What you should do:
Please find the lines in the entries below that contain the word "agent", and copy each one.

Available data:
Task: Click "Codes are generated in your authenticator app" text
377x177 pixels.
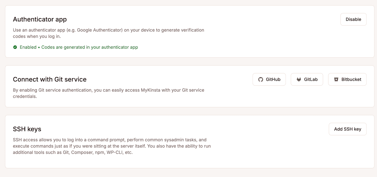Action: pyautogui.click(x=90, y=47)
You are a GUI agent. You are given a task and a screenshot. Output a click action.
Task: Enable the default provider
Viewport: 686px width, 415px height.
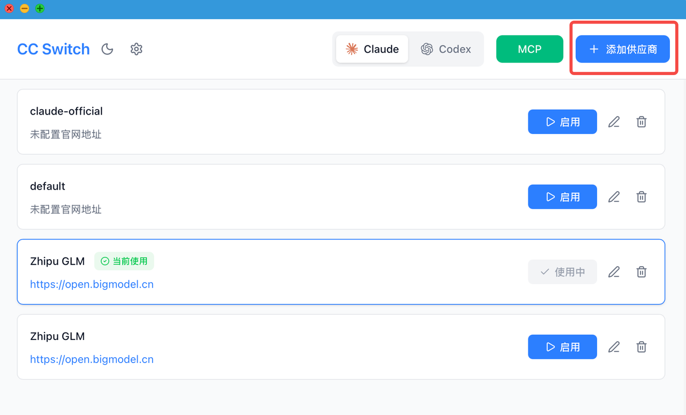(x=562, y=197)
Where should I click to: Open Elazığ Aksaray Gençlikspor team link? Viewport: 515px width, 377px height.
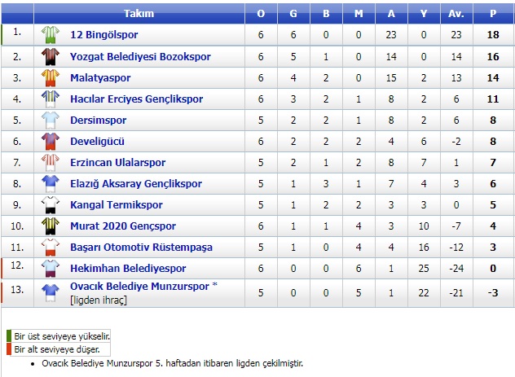tap(136, 184)
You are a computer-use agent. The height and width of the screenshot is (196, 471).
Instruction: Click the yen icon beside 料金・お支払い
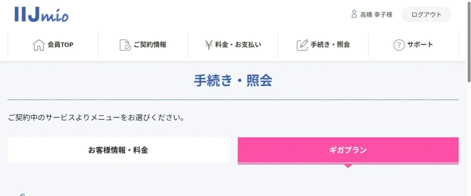(x=209, y=45)
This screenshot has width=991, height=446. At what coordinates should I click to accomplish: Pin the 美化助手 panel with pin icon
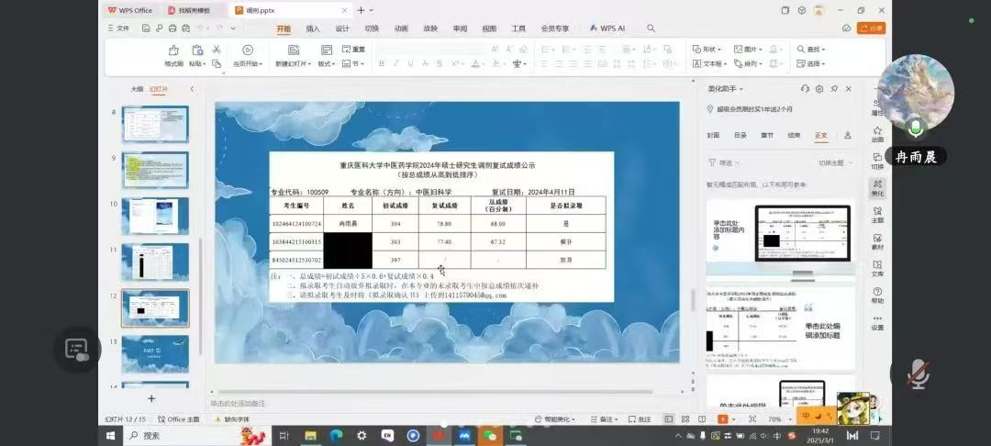tap(834, 89)
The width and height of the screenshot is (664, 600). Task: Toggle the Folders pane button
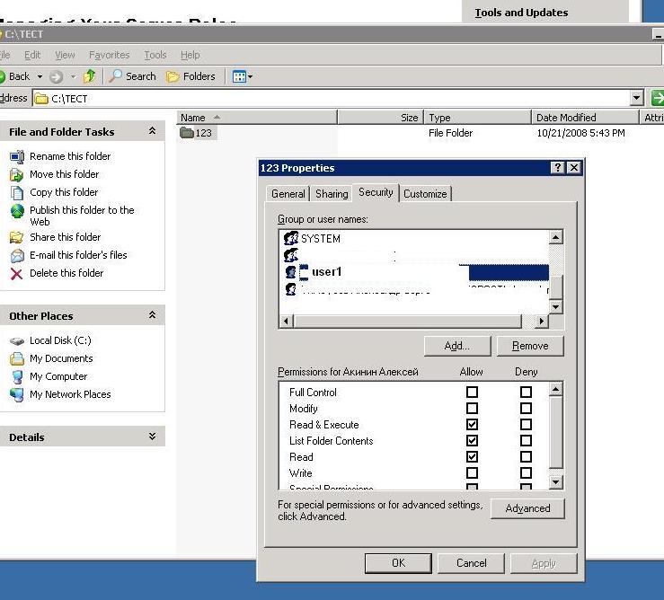pyautogui.click(x=190, y=76)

Answer box:
You are a GUI agent. You are given a task and a screenshot. Output a click action.
You are a computer-use agent. The height and width of the screenshot is (196, 471).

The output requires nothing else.